So, what does a story about a prophet of Israel going to preach to a bunch of Assyrians have to do with God’s plan working itself out in the Old Testament? Some of the Jews couldn’t figure that one out. Bible Commentators Jamieson, Fausset and Borwn remark, “It seemed strange to Kimchi, a Jew himself, that the Book of Jonah is among the Scriptures, as the only prophecy in it concerns Nineveh, a heathen city, and makes no mention of Israel, which is referred to by every other prophet. The reason seems to be: a tacit reproof of Israel is intended; a heathen people were ready to repent at the first preaching of the prophet, a stranger to them; but Israel, who boasted of being God’s elect, repented not, though warned by their own prophets at all seasons.” This is certain. I would add to it that it is also a tacit reproof of Jonah and rest of the Jews who had an attitude of hoarding God’s Love. A desire not to let the promise God made to Abraham, to bless every family of the earth, actually come to pass.

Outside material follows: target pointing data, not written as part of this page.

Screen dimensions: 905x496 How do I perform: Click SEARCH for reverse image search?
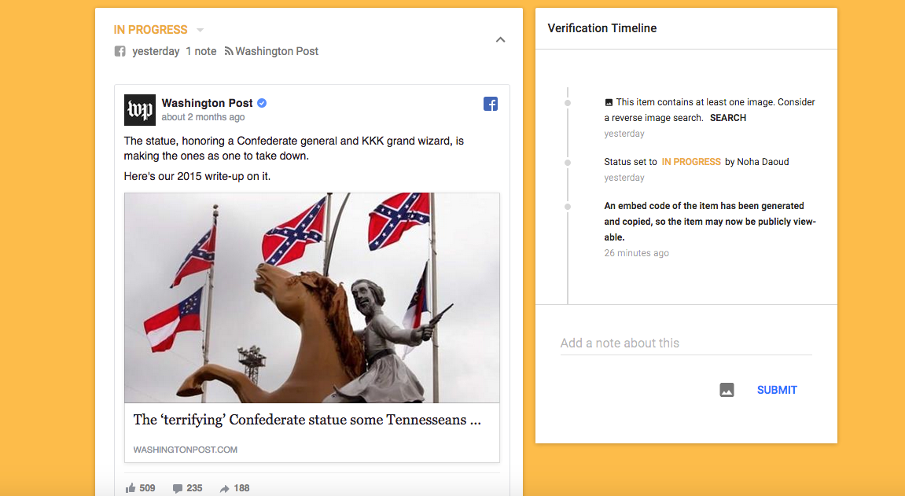coord(728,118)
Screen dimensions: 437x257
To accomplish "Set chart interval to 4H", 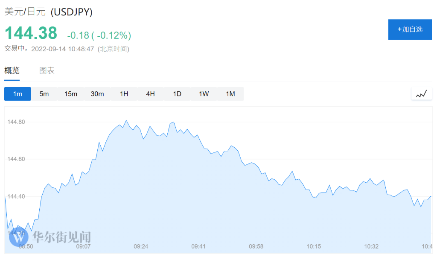I will 150,94.
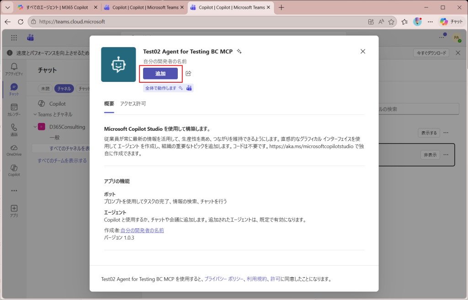This screenshot has width=468, height=300.
Task: Open OneDrive in the Teams sidebar
Action: [x=14, y=150]
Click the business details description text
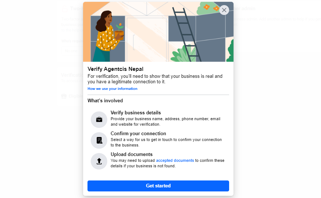321x198 pixels. point(165,122)
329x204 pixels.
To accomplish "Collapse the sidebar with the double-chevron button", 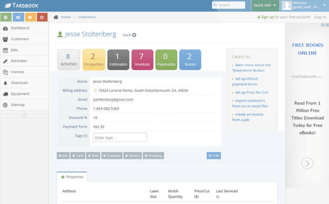I will coord(24,114).
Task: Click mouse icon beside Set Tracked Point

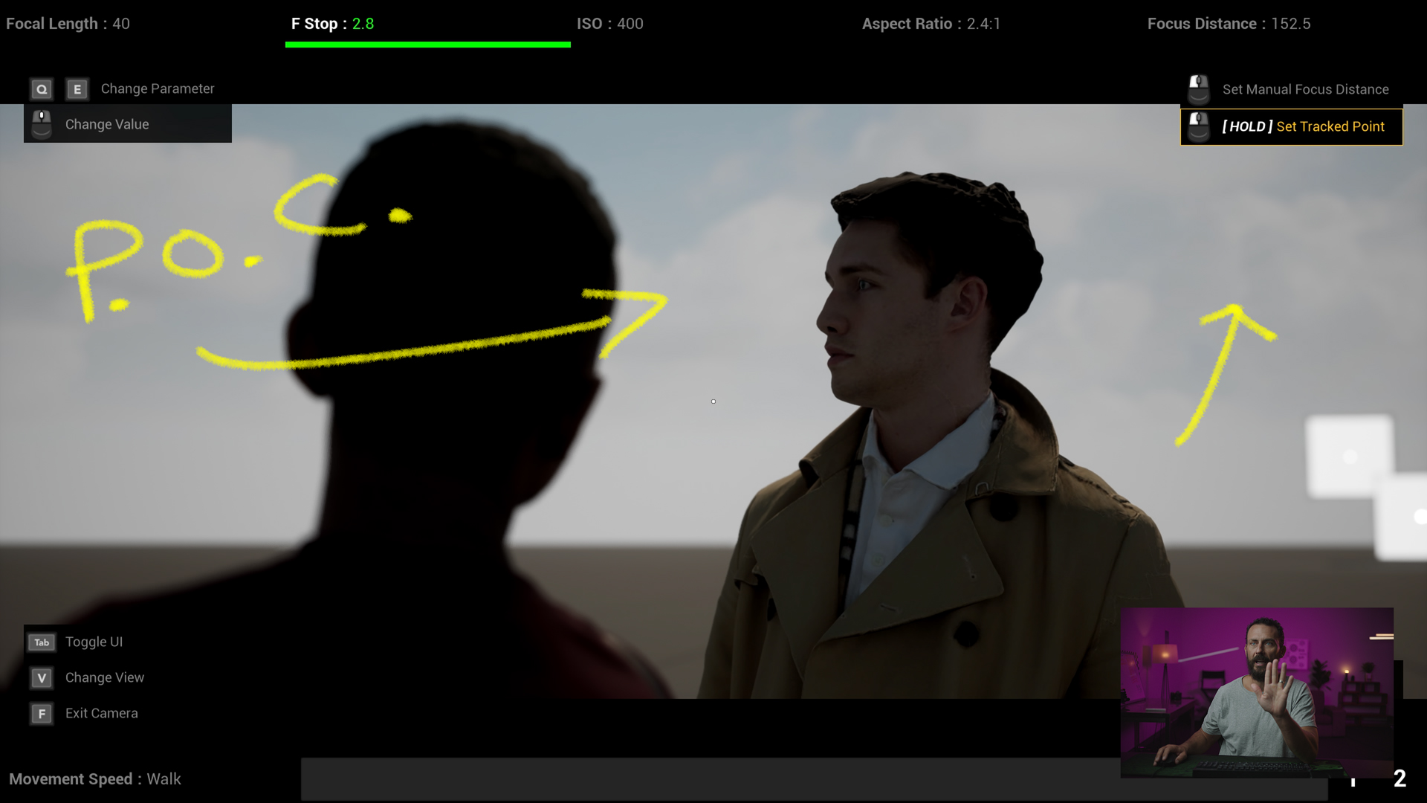Action: (x=1198, y=126)
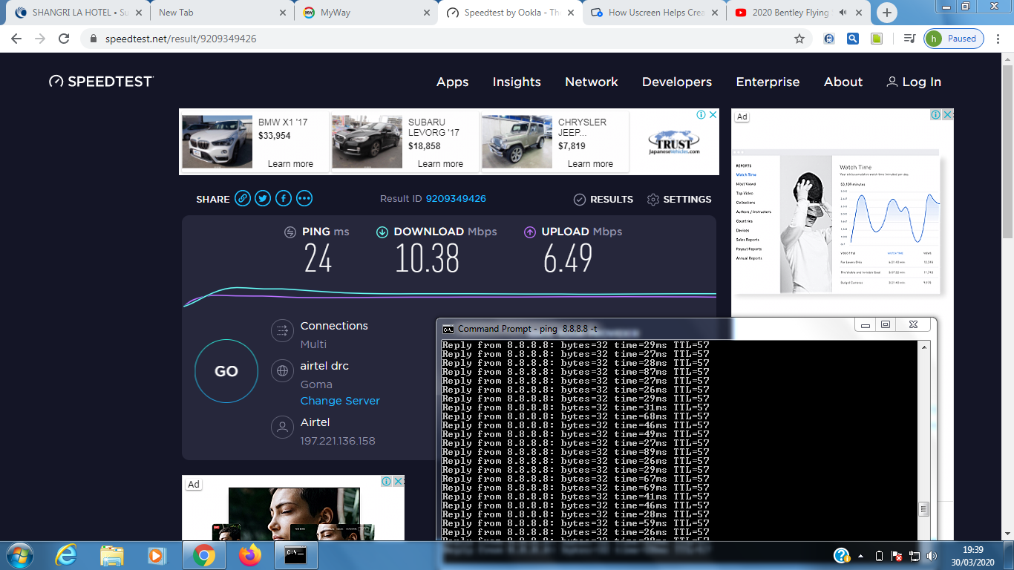The width and height of the screenshot is (1014, 570).
Task: Click Change Server link
Action: 340,401
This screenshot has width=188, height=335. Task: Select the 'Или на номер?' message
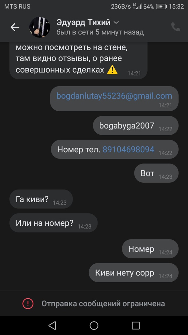[x=54, y=223]
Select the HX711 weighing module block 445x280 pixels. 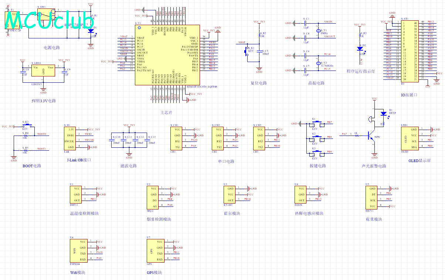(373, 197)
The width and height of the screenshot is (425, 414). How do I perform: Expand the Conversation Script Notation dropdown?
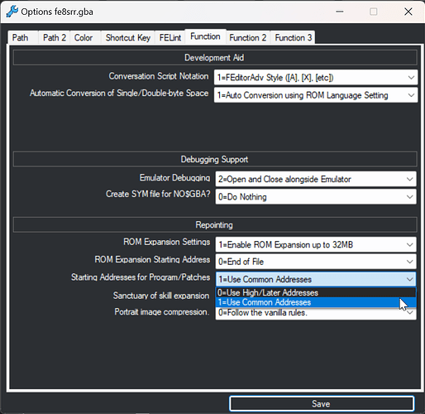(316, 78)
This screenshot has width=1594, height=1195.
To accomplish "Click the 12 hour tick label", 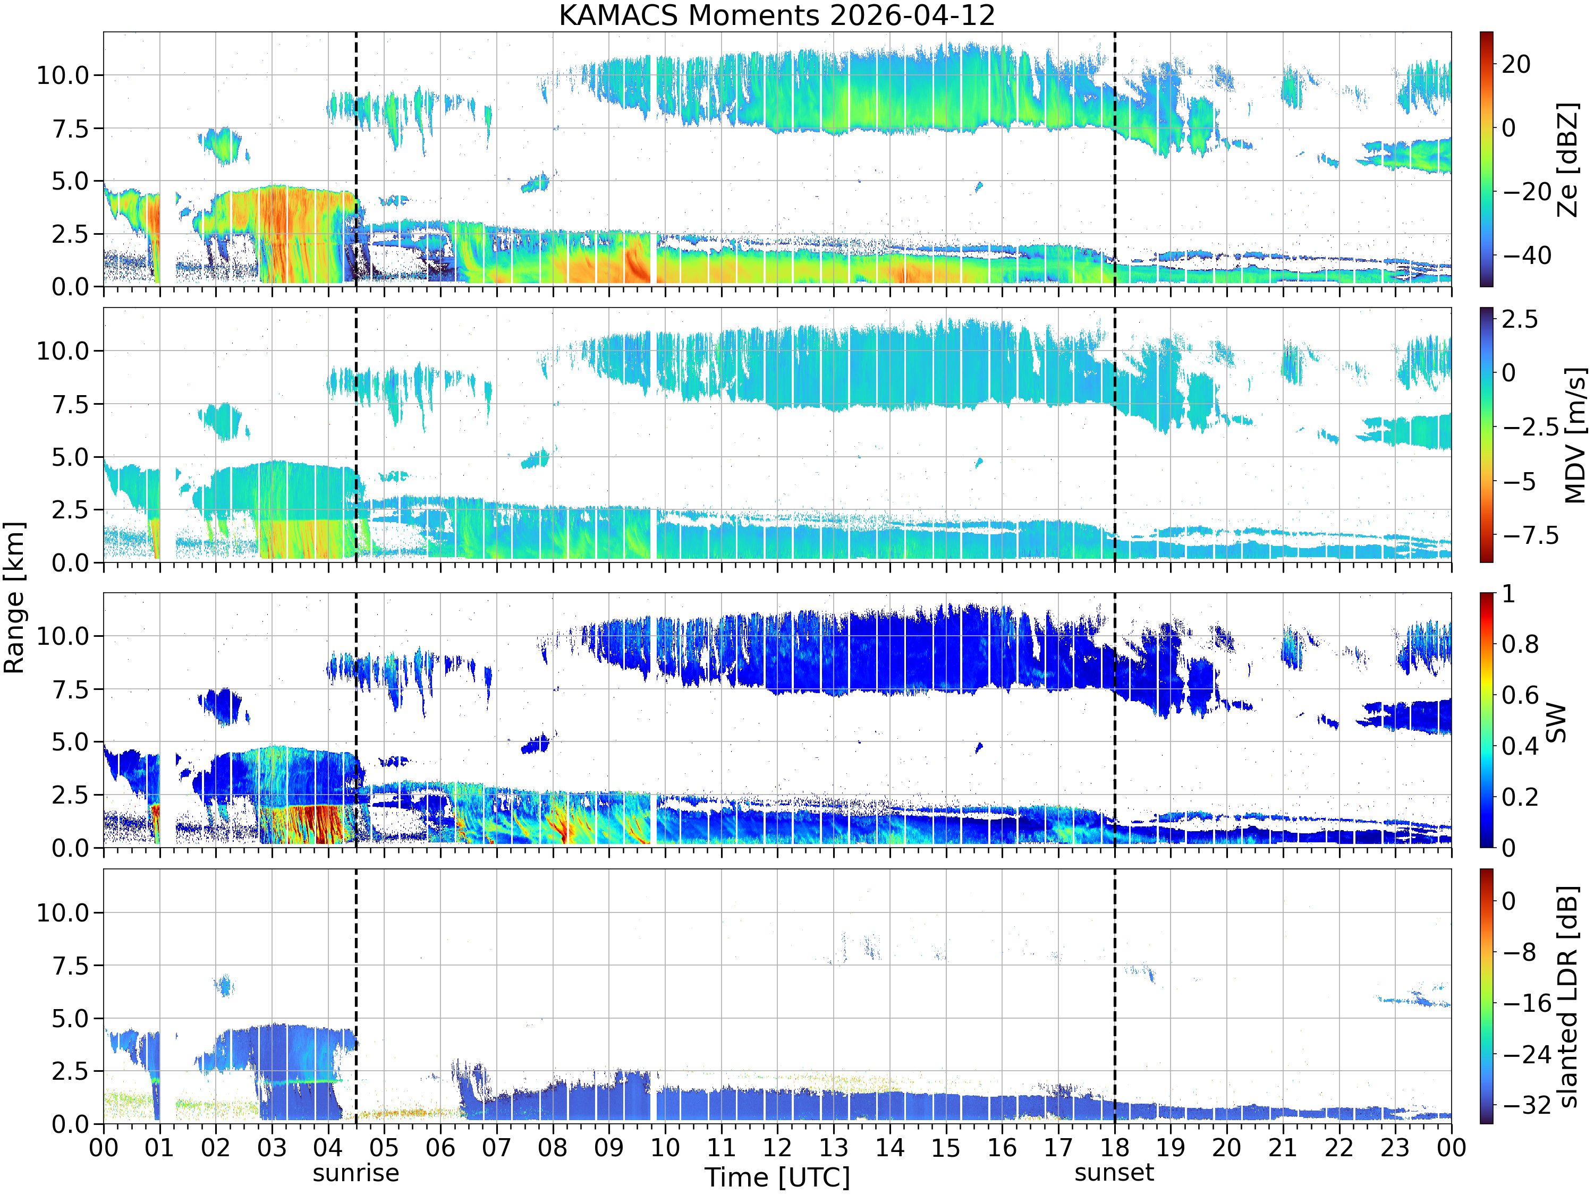I will pyautogui.click(x=777, y=1147).
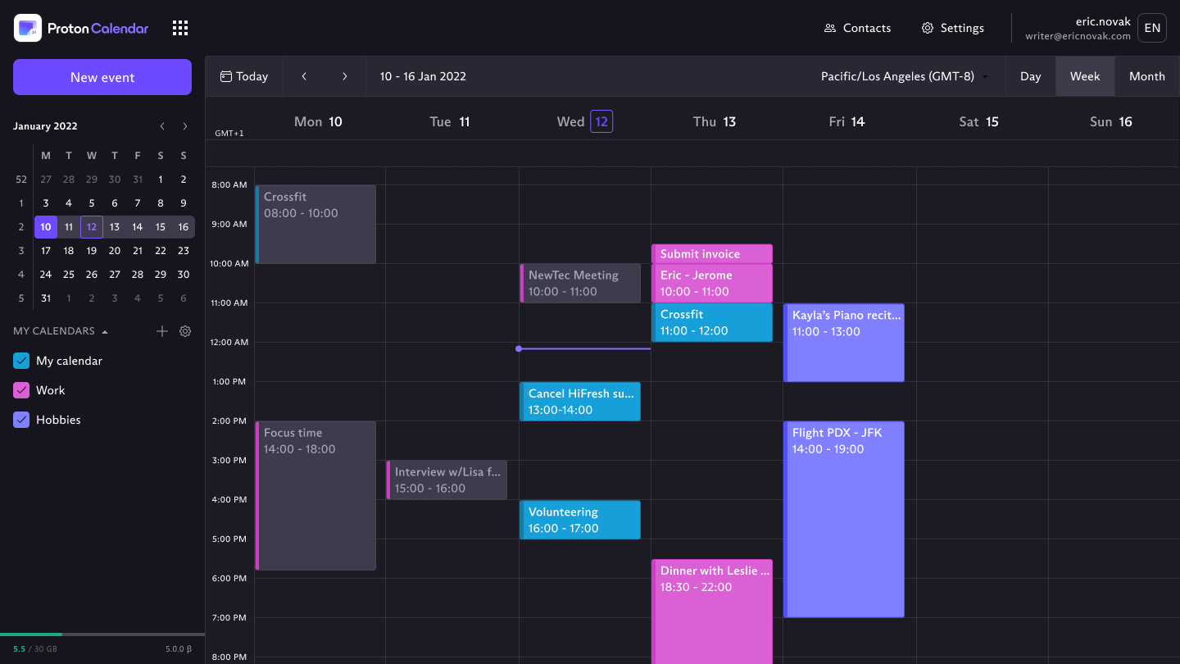The width and height of the screenshot is (1180, 664).
Task: Collapse the MY CALENDARS section
Action: point(105,331)
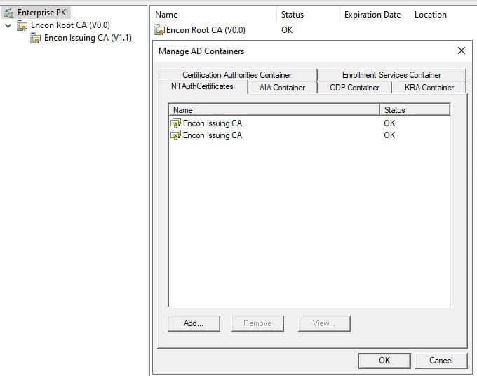Switch to Certification Authorities Container tab

tap(236, 75)
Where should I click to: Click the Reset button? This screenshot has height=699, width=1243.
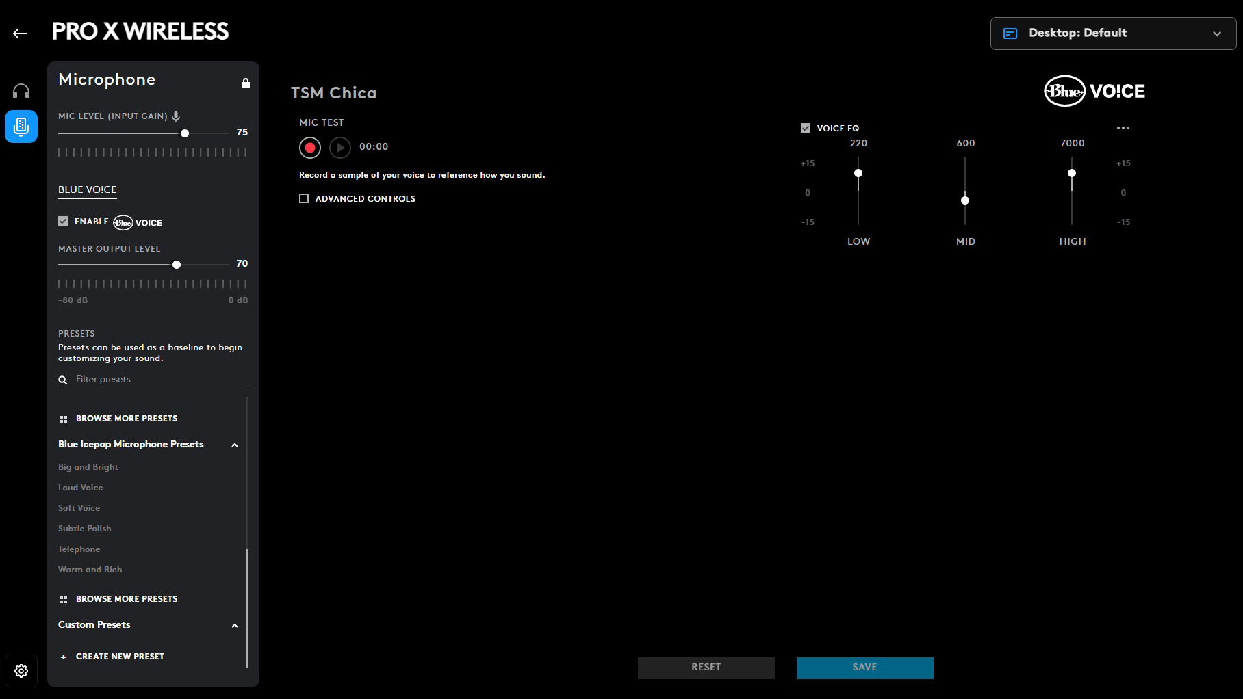coord(706,668)
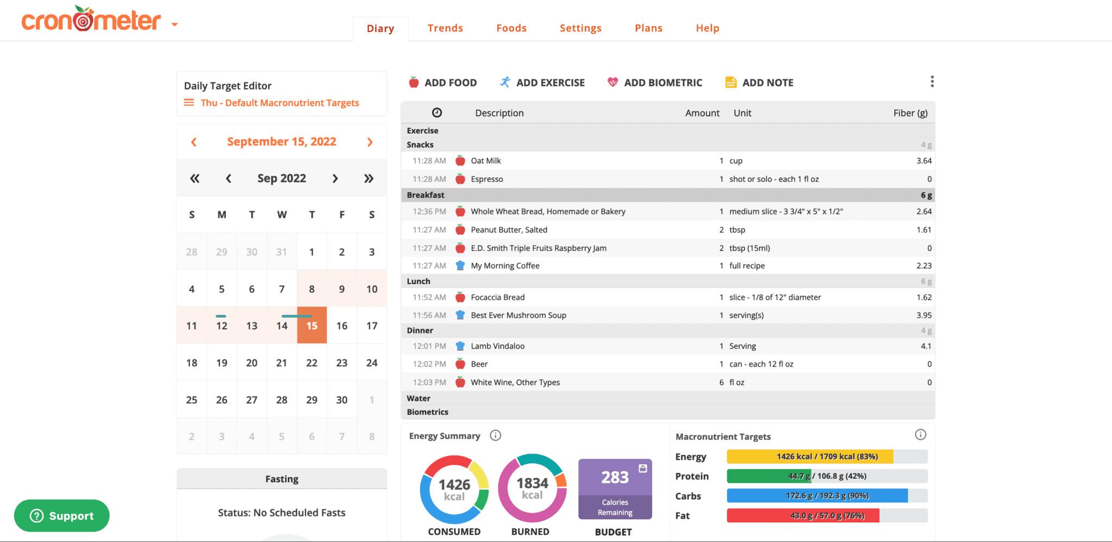The height and width of the screenshot is (542, 1112).
Task: Open the Cronometer logo dropdown arrow
Action: click(x=175, y=24)

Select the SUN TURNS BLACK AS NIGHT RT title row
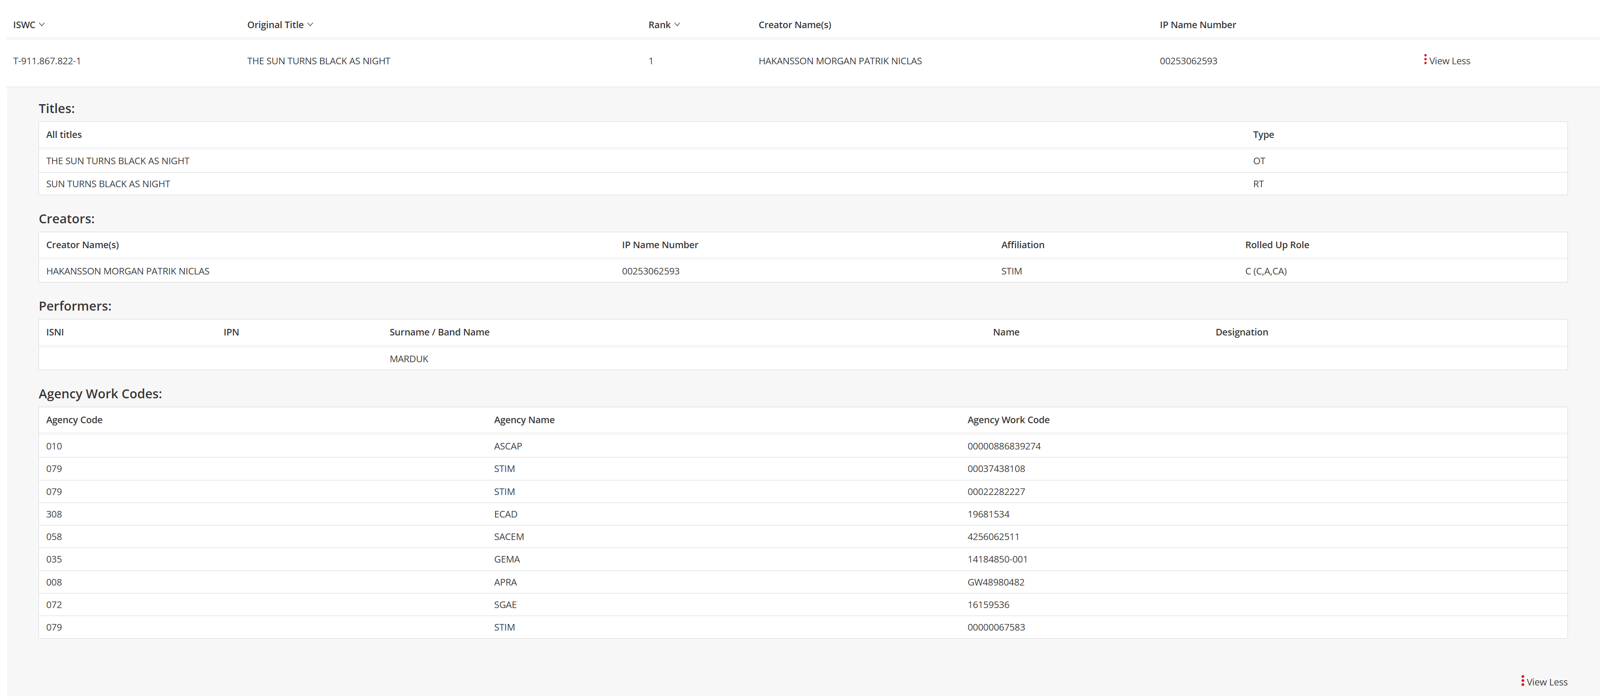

Sometimes, we as Christians forget that God has saved us in spite of ourselves. Not because we are such wonderful people who are deserving of His love, but because His is a loving and faithful God. Jonah could not stomach the idea that the God who is, “…a gracious and merciful God, slow to anger and abundant in lovingkindness, One who relents from doing harm. ” (Jonah 4:2) would behave that way to anyone other than his own people. Yet, his own people were once aliens from God and His promises and were called through Abraham, not because of who they were, but due to God’s love. (Deuteronomy 7:7-8) In spite of His love, they rebelled more and more as He called this with cords of Love to turn from their idols and their sin (Hosea 11:1-4)
As Christians we to were once “aliens from the commonwealth of Israel and strangers from the covenants of promise, having no hope and without God in the world.” (Ephesians 2:12) In spite of who we were, God chose to set His love upon us. Totally Undeserved! If this is so, how can we look upon another person and feel any sense that they are undeserving of God’s mercy and more that we?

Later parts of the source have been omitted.